TRECHO DE ORIGEM
São Paulo, quinta-feira, 24 de agosto de 2006

Texto Anterior | Próximo Texto | Índice

TENDÊNCIAS/DEBATES

Fora da política não há salvação

FÁBIO KONDER COMPARATO

NESTE PERÍODO de crescente náusea eleitoral, cometeríamos um erro funesto se virássemos as costas à política para nos dedicarmos unicamente aos nossos afazeres particulares. Esse absenteísmo é a pior forma de fazer política, pois representa o apoio incondicional ao statu quo oligárquico. Mas como vencer o desalento que nos invade? Creio que uma reflexão histórica nos ajudaria a entender a atual situação.


Cometeríamos um erro funesto se virássemos as costas à política para nos dedicarmos unicamente aos nossos afazeres particulares


O capitalismo industrial, que Marx conheceu no século 19, engendrou a organização da classe operária em sindicatos e suscitou, por via de conseqüência, a criação dos partidos políticos modernos, fundados na oposição dos interesses de classe. Na lógica da atividade industrial, o lucro das empresas é ligado à produção de bens, e esta, nos primeiros tempos, dependia substancialmente do trabalho assalariado. Com o avanço da técnica e, sobretudo, com a maciça aplicação da eletrônica ao processo de produção, o principal fator produtivo passou, de longe, a ser a tecnologia, tornando-se a contribuição do trabalho assalariado cada vez menor.

MATERIAL FORNECIDO
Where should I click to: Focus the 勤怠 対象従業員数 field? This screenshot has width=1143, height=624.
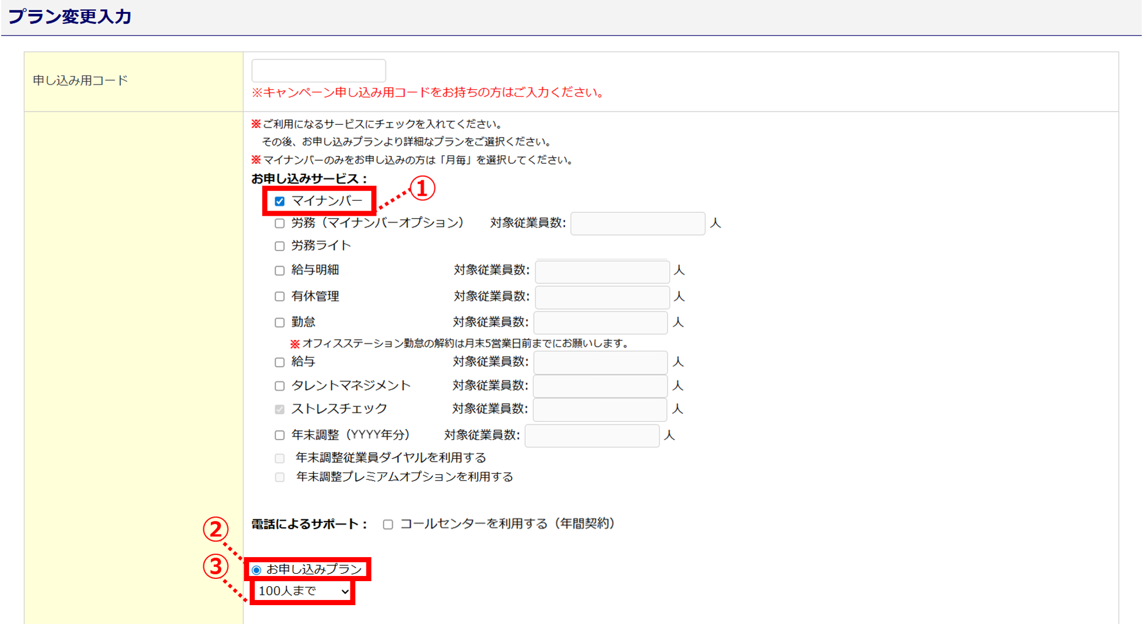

A TAREFA
Por favor, copie fielmente a passagem do texto sobre política que começa em "FÁBIO KONDER COMPARATO" e termina em "a atual situação.". A listagem não tem relação com o texto sobre política.

RESULTADO DO EXERCÍCIO
FÁBIO KONDER COMPARATO

NESTE PERÍODO de crescente náusea eleitoral, cometeríamos um erro funesto se virássemos as costas à política para nos dedicarmos unicamente aos nossos afazeres particulares. Esse absenteísmo é a pior forma de fazer política, pois representa o apoio incondicional ao statu quo oligárquico. Mas como vencer o desalento que nos invade? Creio que uma reflexão histórica nos ajudaria a entender a atual situação.